Talking about water and energy....

Of Water, Electricity and the Time of Day
By KATE GALBRAITH
March 26, 2010, 2:30 pm

If consumers do less of this at peak usage hours, both water and electricity can be conserved. But will they do it?

Water accounts for an astonishing percentage of electricity use — 19 percent in California, for example — partly because of all the energy needed to pump it.

Can people be persuaded to change the hours that they use water, and thereby reduce their water utility’s electricity costs? A pilot study conducted last summer in Palm Desert, Calif., suggests that they can.

The study, financed by the California Energy Commission, asked participants — who were paid $25 a month — to reduce their water use at “peak” times. A peak time refers to the hours when electricity use is at or near its daily high, and therefore especially expensive.

For Palm Desert, those hours are noon to 6 p.m.

The participants were given so-called “smart water meters” that recorded their water use at 15-minute intervals. Crucially, the meters also enabled participants to see how much water they were using — information that is unavailable to most households.

The results were striking: at peak times, participating homeowners used less than half the amount of water as those in the control group. The homeowners’ total use also ended up being 17 percent lower than the control group’s.

Abby Figueroa, a spokeswoman for the Coachella Valley Water District, which includes Palm Desert, said her agency was “really happy” with the conservation results.

Water is, after all, a precious commodity in the desert.

“It means that long term, if we can encourage people not to use water during peak hours, it’s also going to help with overall conservation,” she said.

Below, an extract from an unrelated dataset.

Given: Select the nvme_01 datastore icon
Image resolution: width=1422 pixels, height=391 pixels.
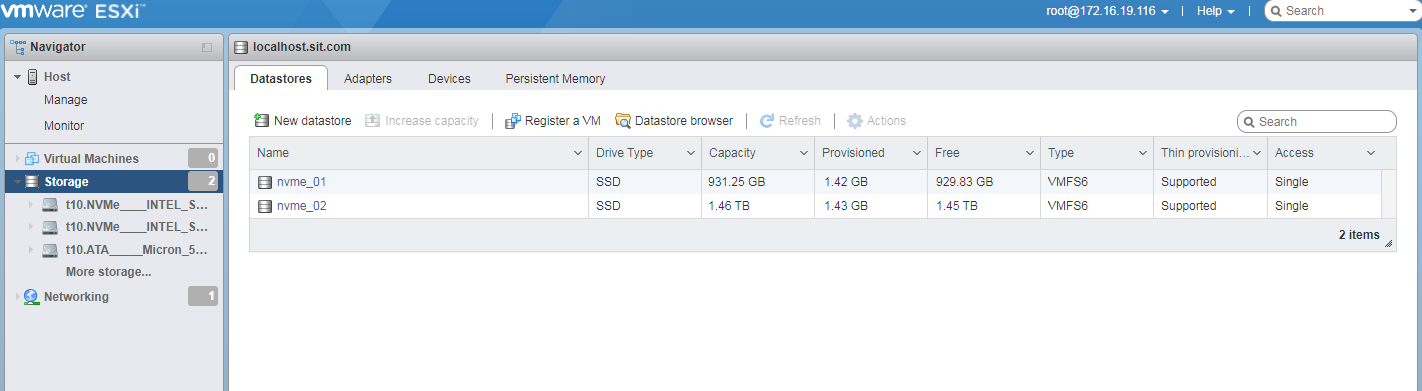Looking at the screenshot, I should (x=265, y=182).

Bob Colson, a Palm Desert resident who participated in the study, encountered some bumps along the way. Initially he cut back watering his lawn from twice a day nearly every day, to several times a week.

A chunk of it turned brown in the blazing desert heat.

“It was embarrassing when newspeople came over with cameras,” Mr. Colson recalled. So he resumed watering it six days a week — but carefully avoided the peak by turning on the sprinklers in the evening, and again around 2am. He also used the sprinklers for shorter amounts of time.

The lawn revived.

Mr. Colson estimates that by changing his sprinkler patterns, as well as doing the laundry at off-peak hours and urging everyone in the family to take shorter showers, his household cut peak-time water use by 20 percent.

Fifty-three homeowners participated in the study, along with a small number of businesses and landscapers. For the commercial categories, the results were less pronounced.

The study did find that homeowners’ actions cut the water district’s peak electric use slightly, but whether or not the agency will build on this aspect of the study is unclear.

More immediately, according to Ms. Figueroa, there will be an increased effort to combat leaks. In the study, 30 percent of households were found to have leaks that lasted 24 hours or more. Some of them involved a hose left running, but others were serious problems that needed fixing.

“We were surprised by the number of people with leaks, and we think this is really something we want to follow up,” Ms. Figueroa said.

The water district may also try to give people more information about their water usage, so that they can use the resource more wisely. “There’s so much more that we can tell people,” Ms. Figueroa said.

For Mr. Colson, the lessons have endured even after the pilot ended. “We’re really watching the time we take in the shower,” he said.